### Exercise details
Below are some records. Say how many of their lines include the string "computer", giving only the number.

---------- Recorded data ----------

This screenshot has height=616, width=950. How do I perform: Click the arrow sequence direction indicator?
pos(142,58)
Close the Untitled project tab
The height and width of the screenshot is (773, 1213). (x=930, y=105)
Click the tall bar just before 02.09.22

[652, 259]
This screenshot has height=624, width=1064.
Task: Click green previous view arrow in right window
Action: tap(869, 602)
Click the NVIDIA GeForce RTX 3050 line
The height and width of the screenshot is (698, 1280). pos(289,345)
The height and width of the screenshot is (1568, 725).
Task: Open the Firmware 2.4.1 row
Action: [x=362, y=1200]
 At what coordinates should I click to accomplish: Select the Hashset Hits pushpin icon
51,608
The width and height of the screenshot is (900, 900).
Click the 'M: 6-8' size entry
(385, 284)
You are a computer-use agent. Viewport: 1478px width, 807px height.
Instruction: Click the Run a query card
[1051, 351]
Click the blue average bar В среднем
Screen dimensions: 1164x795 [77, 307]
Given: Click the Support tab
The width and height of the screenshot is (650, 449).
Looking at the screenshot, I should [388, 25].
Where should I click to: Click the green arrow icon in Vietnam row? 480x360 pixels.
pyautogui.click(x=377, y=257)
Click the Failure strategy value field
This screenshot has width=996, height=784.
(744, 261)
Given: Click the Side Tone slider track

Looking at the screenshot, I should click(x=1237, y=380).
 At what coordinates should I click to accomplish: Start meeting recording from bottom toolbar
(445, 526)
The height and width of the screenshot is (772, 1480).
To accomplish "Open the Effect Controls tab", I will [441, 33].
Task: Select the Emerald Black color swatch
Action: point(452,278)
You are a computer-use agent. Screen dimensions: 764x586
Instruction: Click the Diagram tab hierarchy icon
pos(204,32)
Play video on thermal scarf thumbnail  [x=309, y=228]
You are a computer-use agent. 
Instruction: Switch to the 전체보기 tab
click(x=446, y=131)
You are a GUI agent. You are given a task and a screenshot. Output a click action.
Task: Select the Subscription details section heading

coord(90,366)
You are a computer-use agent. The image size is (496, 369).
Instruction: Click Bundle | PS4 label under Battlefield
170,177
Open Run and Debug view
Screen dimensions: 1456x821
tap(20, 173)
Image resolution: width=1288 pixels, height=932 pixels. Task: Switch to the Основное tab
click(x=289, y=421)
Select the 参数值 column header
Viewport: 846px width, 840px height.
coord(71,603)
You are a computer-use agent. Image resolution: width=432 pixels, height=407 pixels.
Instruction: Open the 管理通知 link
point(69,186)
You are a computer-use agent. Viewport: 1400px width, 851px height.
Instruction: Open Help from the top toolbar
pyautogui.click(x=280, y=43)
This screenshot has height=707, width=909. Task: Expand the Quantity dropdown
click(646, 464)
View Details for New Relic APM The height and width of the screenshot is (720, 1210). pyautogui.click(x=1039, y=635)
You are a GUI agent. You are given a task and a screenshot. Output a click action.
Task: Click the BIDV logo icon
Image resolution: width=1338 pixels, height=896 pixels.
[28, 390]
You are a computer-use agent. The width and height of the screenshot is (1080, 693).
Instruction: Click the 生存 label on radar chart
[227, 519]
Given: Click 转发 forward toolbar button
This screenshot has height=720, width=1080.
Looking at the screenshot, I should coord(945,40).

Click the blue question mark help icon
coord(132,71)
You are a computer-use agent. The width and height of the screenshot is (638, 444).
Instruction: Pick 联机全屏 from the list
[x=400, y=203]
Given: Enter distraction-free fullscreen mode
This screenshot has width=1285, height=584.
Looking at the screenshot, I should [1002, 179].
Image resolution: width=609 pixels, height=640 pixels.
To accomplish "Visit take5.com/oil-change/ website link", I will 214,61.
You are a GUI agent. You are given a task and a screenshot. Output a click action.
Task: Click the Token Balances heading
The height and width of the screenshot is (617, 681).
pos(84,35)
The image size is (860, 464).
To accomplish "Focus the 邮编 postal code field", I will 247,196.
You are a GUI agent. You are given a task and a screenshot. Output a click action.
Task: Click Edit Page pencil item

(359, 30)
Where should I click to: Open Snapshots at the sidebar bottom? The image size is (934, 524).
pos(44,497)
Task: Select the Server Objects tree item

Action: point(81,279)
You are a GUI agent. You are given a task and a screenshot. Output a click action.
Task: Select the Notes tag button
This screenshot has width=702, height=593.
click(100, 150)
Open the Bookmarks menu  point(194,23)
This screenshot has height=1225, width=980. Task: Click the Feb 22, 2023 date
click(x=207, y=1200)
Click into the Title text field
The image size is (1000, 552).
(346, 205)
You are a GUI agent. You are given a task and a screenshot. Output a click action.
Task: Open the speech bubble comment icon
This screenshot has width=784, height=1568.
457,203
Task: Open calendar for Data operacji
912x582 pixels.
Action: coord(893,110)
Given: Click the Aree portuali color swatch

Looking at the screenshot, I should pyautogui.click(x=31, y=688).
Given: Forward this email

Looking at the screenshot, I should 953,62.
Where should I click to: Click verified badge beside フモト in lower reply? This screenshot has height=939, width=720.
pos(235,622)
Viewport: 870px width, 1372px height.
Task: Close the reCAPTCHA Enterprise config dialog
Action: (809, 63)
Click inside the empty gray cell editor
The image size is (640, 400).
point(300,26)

----------

### Result for this task
8